The “upgrade” had preserved the sound, but I’ve found a few little glitches that I don’t like at all and, even with diligent googling for the cure, I cannot solve these issues.

  • sound and video skip, hiccup, and race or freeze at random times
  • flash is unplayable on it
  • logging out so another user can log in can cause X to produce a black screen that requires a REISUB or reset to get out of.

This is unacceptable, so my 9.10 spare test distro is now being upgraded to the alpha of 10.4 Lucid Lynx so that I can see if it can be repaired by “progress”. Its happening underneath this browser, as I type. I hope nothing breaks too badly before I submit the article. So far, its down to “about 4 minutes remaining”. I began this about 1/2 hour ago. That is amazing. The time that I upgraded to 8.04, it took all night (as in many hours). Of course, the new policy on upgrades is to disable 3rd party repositories during the upgrade, which likely makes it a lot tidier.

We’ll see. Hopefully, this experiment bears the fruit that I am looking for.
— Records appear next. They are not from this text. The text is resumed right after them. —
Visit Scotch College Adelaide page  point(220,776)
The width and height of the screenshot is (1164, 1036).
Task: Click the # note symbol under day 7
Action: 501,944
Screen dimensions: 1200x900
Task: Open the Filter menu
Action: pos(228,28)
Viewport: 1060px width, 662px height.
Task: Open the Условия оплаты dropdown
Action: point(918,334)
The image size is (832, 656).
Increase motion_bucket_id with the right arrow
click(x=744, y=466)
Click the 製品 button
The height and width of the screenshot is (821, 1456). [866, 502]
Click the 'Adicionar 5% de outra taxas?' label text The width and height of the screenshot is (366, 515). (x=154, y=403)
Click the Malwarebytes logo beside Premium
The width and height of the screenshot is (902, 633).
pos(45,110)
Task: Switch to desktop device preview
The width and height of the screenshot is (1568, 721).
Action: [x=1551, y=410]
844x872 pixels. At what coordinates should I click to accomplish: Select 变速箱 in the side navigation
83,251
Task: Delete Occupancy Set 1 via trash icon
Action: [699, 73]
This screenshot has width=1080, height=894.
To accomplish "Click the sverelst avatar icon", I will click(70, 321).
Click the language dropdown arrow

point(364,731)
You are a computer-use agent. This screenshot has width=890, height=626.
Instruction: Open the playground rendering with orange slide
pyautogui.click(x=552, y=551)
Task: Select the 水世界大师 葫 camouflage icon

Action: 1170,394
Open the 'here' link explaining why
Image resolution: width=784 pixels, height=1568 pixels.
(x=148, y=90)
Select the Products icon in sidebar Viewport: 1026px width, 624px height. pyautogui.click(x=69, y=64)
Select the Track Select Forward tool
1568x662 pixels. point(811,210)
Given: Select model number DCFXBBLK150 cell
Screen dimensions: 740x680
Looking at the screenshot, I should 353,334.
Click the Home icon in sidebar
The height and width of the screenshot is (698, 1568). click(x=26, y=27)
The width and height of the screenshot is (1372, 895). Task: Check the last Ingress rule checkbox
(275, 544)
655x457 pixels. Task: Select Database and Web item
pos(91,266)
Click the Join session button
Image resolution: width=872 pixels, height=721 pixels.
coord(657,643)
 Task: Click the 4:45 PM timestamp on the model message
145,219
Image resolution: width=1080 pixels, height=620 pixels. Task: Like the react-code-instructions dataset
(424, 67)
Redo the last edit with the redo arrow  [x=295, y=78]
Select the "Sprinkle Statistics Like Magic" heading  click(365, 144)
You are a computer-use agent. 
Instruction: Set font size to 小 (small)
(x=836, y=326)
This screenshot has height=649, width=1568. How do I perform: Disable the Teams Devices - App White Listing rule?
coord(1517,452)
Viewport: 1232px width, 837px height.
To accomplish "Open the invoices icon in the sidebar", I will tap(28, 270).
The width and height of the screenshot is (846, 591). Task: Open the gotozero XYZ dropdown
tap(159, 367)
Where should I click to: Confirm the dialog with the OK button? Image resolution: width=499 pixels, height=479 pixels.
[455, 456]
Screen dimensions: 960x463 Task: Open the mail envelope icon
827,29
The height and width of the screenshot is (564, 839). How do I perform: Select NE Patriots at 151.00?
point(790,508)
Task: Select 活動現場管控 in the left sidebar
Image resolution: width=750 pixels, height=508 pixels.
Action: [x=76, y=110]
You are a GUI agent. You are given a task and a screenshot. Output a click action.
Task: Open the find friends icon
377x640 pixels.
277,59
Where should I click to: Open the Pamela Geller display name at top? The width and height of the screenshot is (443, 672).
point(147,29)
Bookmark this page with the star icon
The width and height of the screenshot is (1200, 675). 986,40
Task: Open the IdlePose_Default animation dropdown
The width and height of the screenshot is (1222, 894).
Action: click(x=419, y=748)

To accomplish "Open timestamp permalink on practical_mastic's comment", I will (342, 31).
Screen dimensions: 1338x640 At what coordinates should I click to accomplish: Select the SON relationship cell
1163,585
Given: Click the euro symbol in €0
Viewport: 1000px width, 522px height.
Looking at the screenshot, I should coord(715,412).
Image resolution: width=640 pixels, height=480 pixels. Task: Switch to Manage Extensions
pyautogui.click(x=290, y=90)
Then I might be able to watch a video from beginning to end again.

Update: This didn’t work at all. Lucid Lynx totally broke and now kernel panics when booting into multi user mode. I’ve been updating, hoping that there will be some fix that will miraculously fix it, but I don’t have much hope.

What I did to work around it

After coming up against a stumbling block, such as it was, I looked elsewhere as a temporary fix. I must say that the newest Mepis is well-appointed, sporting a KDE4 desktop that is beginning to show the shine that we once saw in the older versions. I can view and hear video well and outputting the video to my TV set is resolve in a slightly nicer way, with a “widened” desktop, like Twinview did, but without fullscreen windows stretching across both screens.

Ubuntu did do a kernel update with 9.10 and it didn’t seem to have made any difference.  Video seemed to play a bit longer before the sound got lost, but that is all.  What did make a difference, though, was removing pulse audio from my system. Now, without that buggy piece of crap on my machine, video plays from beginning to end without problem.  There’s still an issue with Flash freezing up the browser, but Flash is buggy and a resource hog anyways.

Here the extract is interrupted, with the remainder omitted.